The editor now supports full-document understanding and structural manipulation through AI, enabling copilot suggestions that can modify entire layouts while keeping schema validity intact. Users can review changes inline, accept them safely, and continue collaborating instantly as AI responses stream in real time, creating a seamless, engaging authoring experience.

Lessons learned

1. LLMs prefer rewriting, not patching. Let them produce a clean new version and control structure externally.
2. Schema safety comes first. A strict markup contract keeps your data valid and predictable.
3. Diffing is where magic happens. Our extended-text diffing bridged language and structure elegantly.
4. Streaming adds life without lag. Show diffs as tokens arrive; suppress only the trailing‑removal artifact until the stream completes.
5. Collaboration needs isolation.

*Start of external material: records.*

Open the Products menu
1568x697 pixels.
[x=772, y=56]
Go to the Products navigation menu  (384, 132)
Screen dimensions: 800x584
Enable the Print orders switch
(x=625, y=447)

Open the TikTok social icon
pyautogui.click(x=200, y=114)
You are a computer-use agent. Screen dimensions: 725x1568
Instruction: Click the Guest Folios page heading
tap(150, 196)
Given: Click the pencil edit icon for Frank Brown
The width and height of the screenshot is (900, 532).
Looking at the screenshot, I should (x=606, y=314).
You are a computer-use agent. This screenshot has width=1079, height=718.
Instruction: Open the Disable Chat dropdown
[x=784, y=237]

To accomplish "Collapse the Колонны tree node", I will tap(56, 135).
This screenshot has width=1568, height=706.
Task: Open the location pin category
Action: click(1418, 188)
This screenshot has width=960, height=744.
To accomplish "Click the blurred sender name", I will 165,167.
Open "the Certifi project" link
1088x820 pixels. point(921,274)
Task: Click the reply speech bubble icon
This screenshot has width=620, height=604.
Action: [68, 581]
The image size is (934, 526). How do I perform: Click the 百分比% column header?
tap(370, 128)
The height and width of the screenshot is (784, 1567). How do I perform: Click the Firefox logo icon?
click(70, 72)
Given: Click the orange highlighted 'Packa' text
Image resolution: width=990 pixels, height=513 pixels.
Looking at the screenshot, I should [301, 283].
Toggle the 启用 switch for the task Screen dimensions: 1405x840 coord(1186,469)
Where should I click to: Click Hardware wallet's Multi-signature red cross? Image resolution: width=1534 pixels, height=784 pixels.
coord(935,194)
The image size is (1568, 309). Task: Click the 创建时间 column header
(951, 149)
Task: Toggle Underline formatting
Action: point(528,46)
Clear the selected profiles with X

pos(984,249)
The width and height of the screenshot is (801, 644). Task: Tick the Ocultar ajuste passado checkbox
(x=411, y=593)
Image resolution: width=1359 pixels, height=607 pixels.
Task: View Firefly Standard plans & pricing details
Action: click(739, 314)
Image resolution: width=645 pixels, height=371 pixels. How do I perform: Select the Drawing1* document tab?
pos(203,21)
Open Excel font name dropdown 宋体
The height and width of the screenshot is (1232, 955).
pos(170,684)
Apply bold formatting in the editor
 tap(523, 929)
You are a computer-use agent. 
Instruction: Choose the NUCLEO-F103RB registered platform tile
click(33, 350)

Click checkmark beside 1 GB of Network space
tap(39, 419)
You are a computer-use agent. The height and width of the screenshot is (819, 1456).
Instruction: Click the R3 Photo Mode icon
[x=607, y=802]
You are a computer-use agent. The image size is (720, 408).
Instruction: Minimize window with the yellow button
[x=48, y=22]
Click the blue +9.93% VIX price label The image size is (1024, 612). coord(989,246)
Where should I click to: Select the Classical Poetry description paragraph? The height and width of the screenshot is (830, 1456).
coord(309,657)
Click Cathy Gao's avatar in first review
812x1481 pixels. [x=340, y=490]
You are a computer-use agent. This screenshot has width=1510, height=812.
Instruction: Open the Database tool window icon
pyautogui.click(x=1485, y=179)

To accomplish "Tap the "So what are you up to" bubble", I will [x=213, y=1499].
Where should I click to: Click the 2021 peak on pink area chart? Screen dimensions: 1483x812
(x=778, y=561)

Private layers preserve UX trust without breaking realtime sync.
6. WebSockets instead of HTTP. WebSockets reliably enable more advanced features like tool calls, confirmation flows, and realtime feedback.

Takeaways for builders

Embedding AI in structured, collaborative editors isn’t about prompt crafting, it’s about architecture. Once you own your schema, diffing, and collaboration layer, AI can operate natively within your product.

Whether you stream your own model output or use Liveblocks’ ready-made AiChat component for collaborative streaming, the principle is the same—responsiveness, control, and trust.